Il conto della super-bolla cinese dovremo pagarlo anche noi (e presto)

di Mario Seminerio – Il Fatto Quotidiano

Il mercato azionario cinese ha vissuto le ultime settimane all’insegna di una forte volatilità, per usare un eufemismo, ma anche di un interventismo delle autorità che ha prodotto esiti surreali ed una manipolazione dei prezzi che potrebbero anche far sorridere, se non ci trovassimo di fronte ad un paese che sta tentando al contempo di fare convergere i propri mercati finanziari verso standard occidentali e disinnescare il crescente rischio di scoppio di una bolla creditizia che avrebbe conseguenze molto pesanti sulla congiuntura mondiale.

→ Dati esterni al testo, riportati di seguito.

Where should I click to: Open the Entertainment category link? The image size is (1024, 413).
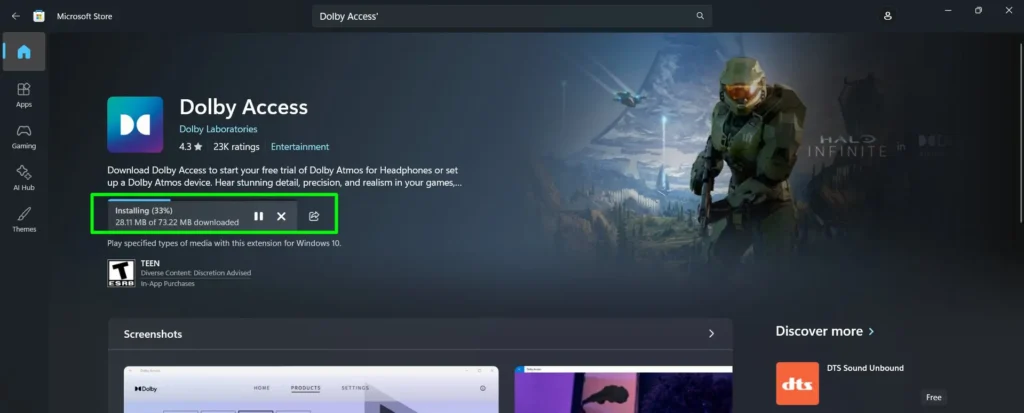point(301,147)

Le autorità cinesi hanno insufflato la bolla del mercato azionario, con “inviti” neppure troppo velati ai risparmiatori ad investire con serenità e fiducia, una sorta di “garanzia pubblica” più esplicita che implicita. L’ingresso in massa dei piccoli risparmiatori nel mercato azionario e la progressiva apertura ai grandi investitori internazionali attraverso l’interconnessione col mercato di Hong Kong avevano come duplice obiettivo quello di internazionalizzare il mercato cinese dei capitali ed agevolare il rafforzamento patrimoniale delle imprese cinesi, dirottando verso di esse il risparmio nazionale.

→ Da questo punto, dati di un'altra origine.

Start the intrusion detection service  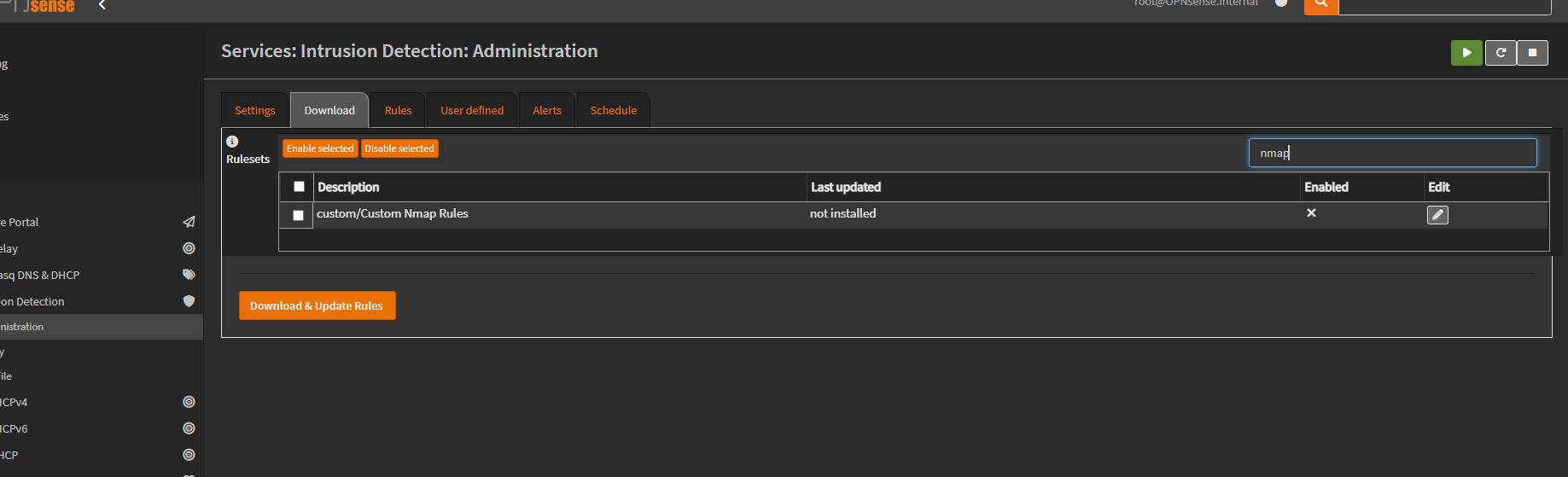[1466, 53]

I risparmiatori sono presto caduti nella classica trappola da bolla: i rialzi spingono ad indebitarsi per comprare altre azioni e moltiplicare i guadagni. Il tutto in un mercato fortemente immaturo, in cui ad esempio meccanismi calmieratori del rialzo, come le vendite allo scoperto, sono di fatto banditi. Sino al momento in cui ci si risveglia: si prende coscienza di valutazioni irrealistiche e della loro crescente divergenza con l’economia reale, i prezzi iniziano a scendere, i broker che hanno prestato soldi ai risparmiatori dietro pegno di azioni vogliono altri soldi perché le azioni si sono svalutate. Se i risparmiatori non li hanno, sono costretti a vendere in fretta e furia, causando crolli ai prezzi azionari.

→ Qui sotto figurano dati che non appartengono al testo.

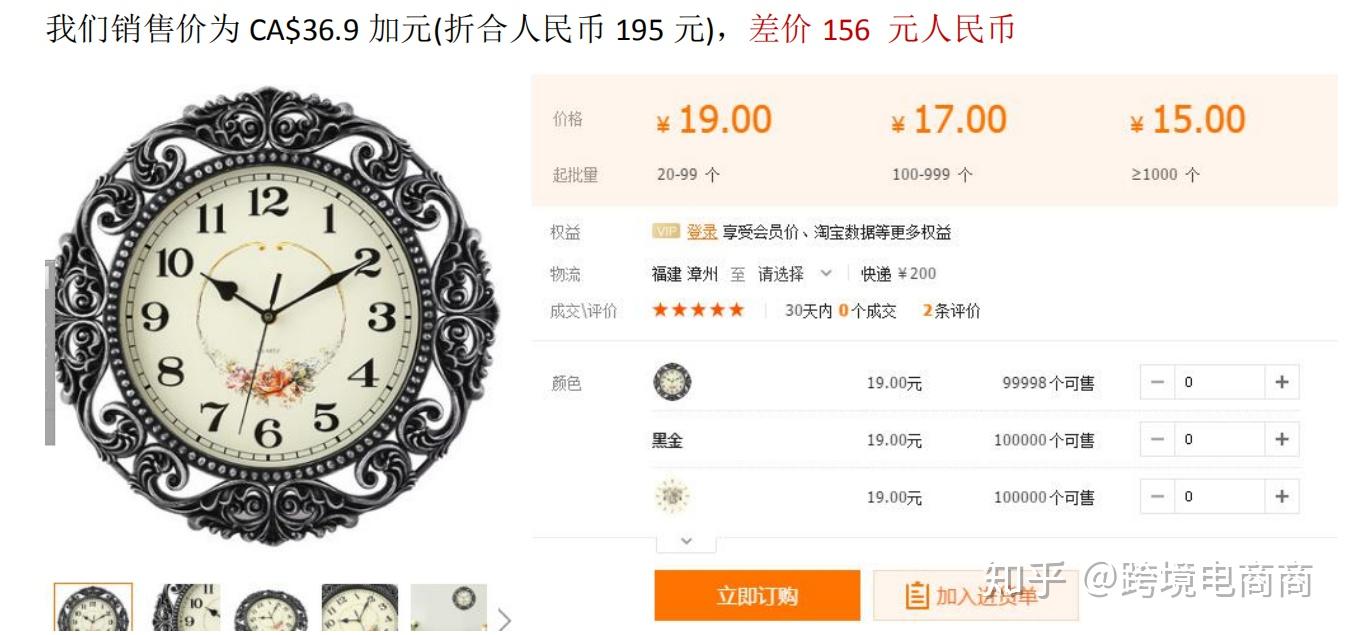Increase quantity for 黑金 option
This screenshot has width=1348, height=635.
1282,439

Di fronte ai quali le autorità cinesi hanno reagito con forza, di fatto congelando il mercato, mettendo in campo enormi quantità di liquidità fornita dalla banca centrale per sostenere i prezzi ed ordinando di non vendere ad investitori istituzionali e alti dirigenti aziendali. Quando sembrava che il mercato si fosse stabilizzato è giunto un nuovo violento crollo, lunedì scorso, che ha inquietato il mondo perché apparentemente inspiegabile: si è parlato di tentativo di scaricare le azioni comprate durante il recente recupero da parte di banche e fondi cinesi, senza trovare compratori, ed anche di lotta di potere tra fazioni delle autorità cinesi.

Il punto ora è quando e come uscire da questa sorta di easing quantitativo agli steroidi, con investitori pubblici che si trovano impiombati di azioni che rischiano di divenire sempre più costose rispetto ai fondamentali, col trascorrere del tempo, visto l’evidente rallentamento dell’economia. Una gigantesca distruzione di valore che non mancherà di presentare un conto molto pesante, in un futuro non troppo lontano.